8. Have books...lots and lots of kid books.
-Instill a love of real books, not e-books, with your children. Have a little library area where, as many times a day you have to clean them up, they can look at, read, play with them. Also, if you have special books, don't leave those out unless taping the pages back together is something you'd be OK with. Our son's favorite book is an airplane book. There is packaging tape on just about every page inside as well as on the spine keeping this book together. He loves it.
9. It's within reach, even if you don't think it is.
-Nothing seems to be high enough, out of reach enough, or behind an impenetrable baby gate. Toddler proofing seems like something I strive to do everyday, yet never fully succeed at. If we had less stuff, it might be easier. Get child locks. Make sure he can't get out before he really can open the door.
10. When things get really rough - odds are they'll just get rougher.
-I wish it were easier. I wish it were as fun having babies as was making babies, but it isn't. Times get tough, times get rough, times get down right pull your hair out, cry your eyes out, throw the towel in hard. And then they get harder. I've found the best way to get through those times is to write about it. Sometimes it's so tough it's just funny. Laugh out loud. Shake your head, even throw that towel, but find humor in the rough times. Whether you find yourself covered in puke, poop, AND milk all at the same time, and one of the kids decides to dump your bottle of tums all over the floor then tries to eat one, and your cleaning, calling poison control, changing, and putting the other kid in time out ALL at the same time - stop (after your realize TUMS isn't poisonous) and laugh as you finish cleaning. It'll make it easier, I promise.
The following are reader amendments:
11. As posted before in the last time I called poison control, memorize the number for poison control.

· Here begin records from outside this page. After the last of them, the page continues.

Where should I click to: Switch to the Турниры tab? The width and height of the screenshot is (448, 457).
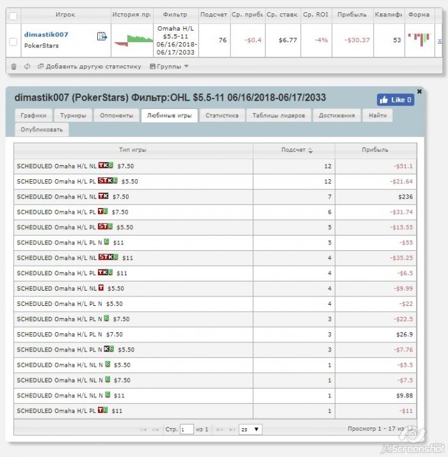(74, 115)
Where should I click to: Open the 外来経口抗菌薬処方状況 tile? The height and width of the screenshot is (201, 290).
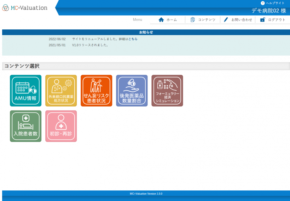pyautogui.click(x=61, y=91)
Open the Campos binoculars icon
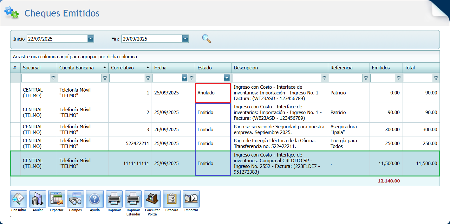 coord(75,199)
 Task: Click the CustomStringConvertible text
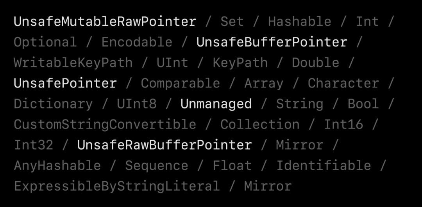click(x=105, y=125)
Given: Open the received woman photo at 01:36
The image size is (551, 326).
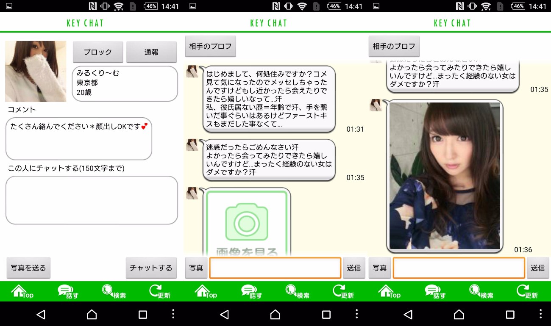Looking at the screenshot, I should tap(444, 176).
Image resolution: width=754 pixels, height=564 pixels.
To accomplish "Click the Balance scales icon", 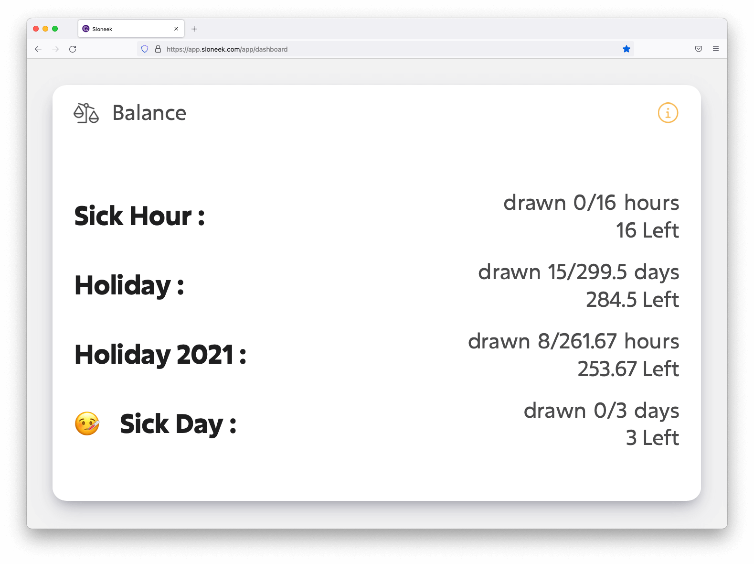I will click(86, 113).
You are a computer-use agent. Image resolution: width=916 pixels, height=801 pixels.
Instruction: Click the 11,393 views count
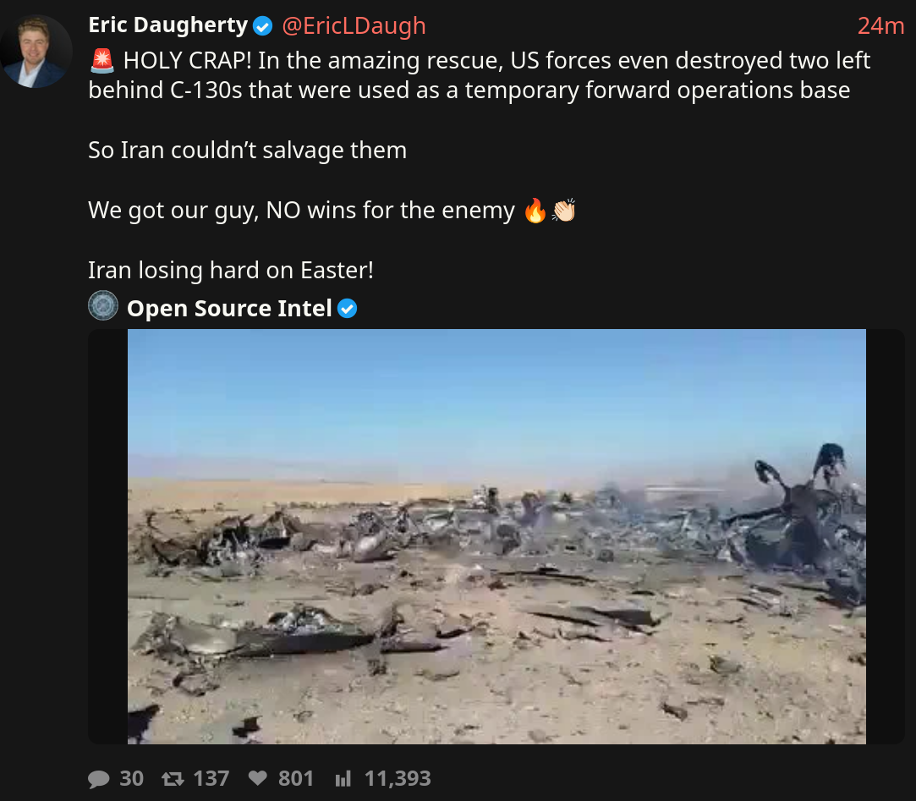[398, 779]
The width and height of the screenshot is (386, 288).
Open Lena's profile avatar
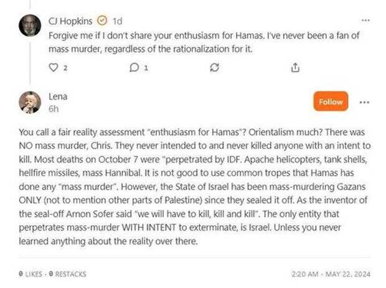[x=30, y=102]
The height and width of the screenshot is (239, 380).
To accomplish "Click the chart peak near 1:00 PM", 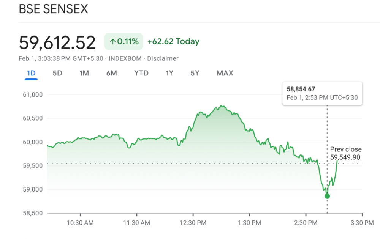I will pyautogui.click(x=221, y=106).
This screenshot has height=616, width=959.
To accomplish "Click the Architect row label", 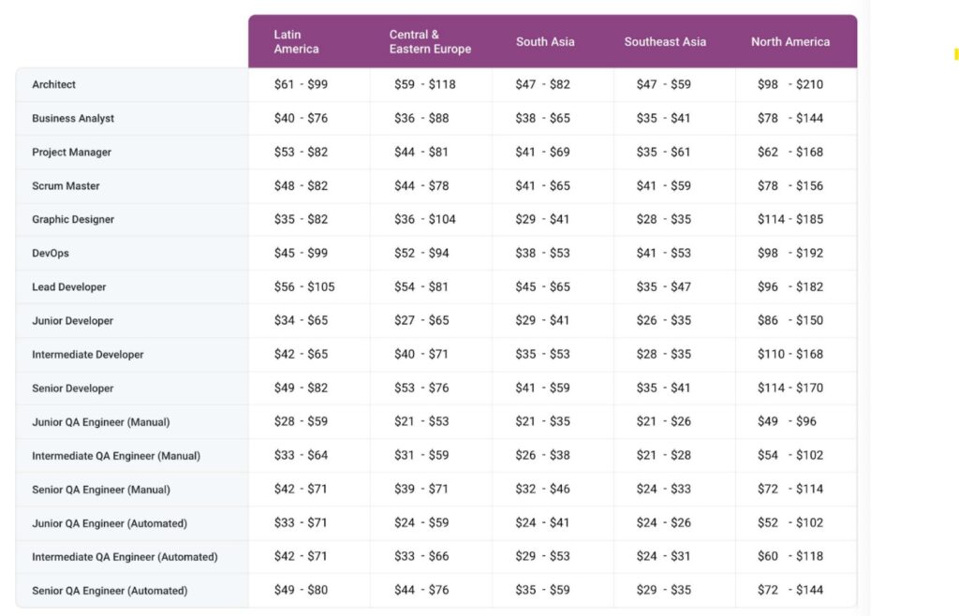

-You never know what your kids are going to get into - we didn't. So far we've had to call about: butt cream, fish food, cat litter, windex, TUMS, and white acrylic paint. All of those is small amounts require giving baby lots of water and flushing out their mouths - nothing too serious. One time, my son got into the fish food and aquaphor at the same time: he made a lovely colorful paste that stained the couches, walls, his outfit and was a lovely schmear all over his face.
12. Choose to find the joy in your children
-No need to explain this one, but remember it (refer to #10 above)
13. Choose to find joy in your marriage.
-So true. Remember you married the person of your dreams, not just the parent of your children. If you're not married/in a relationship, refer to #12.
14. Play a game that only you and your child shares - eg "tickle fight"
-There are few things as joyous as the sound of a child's' laughter. My husband has games he plays with the kids, and I have "kiss attacks," My son doesn't like if I do "tickle fights" with him just like he doesn't like when my husband does "kiss attacks" Find your niche.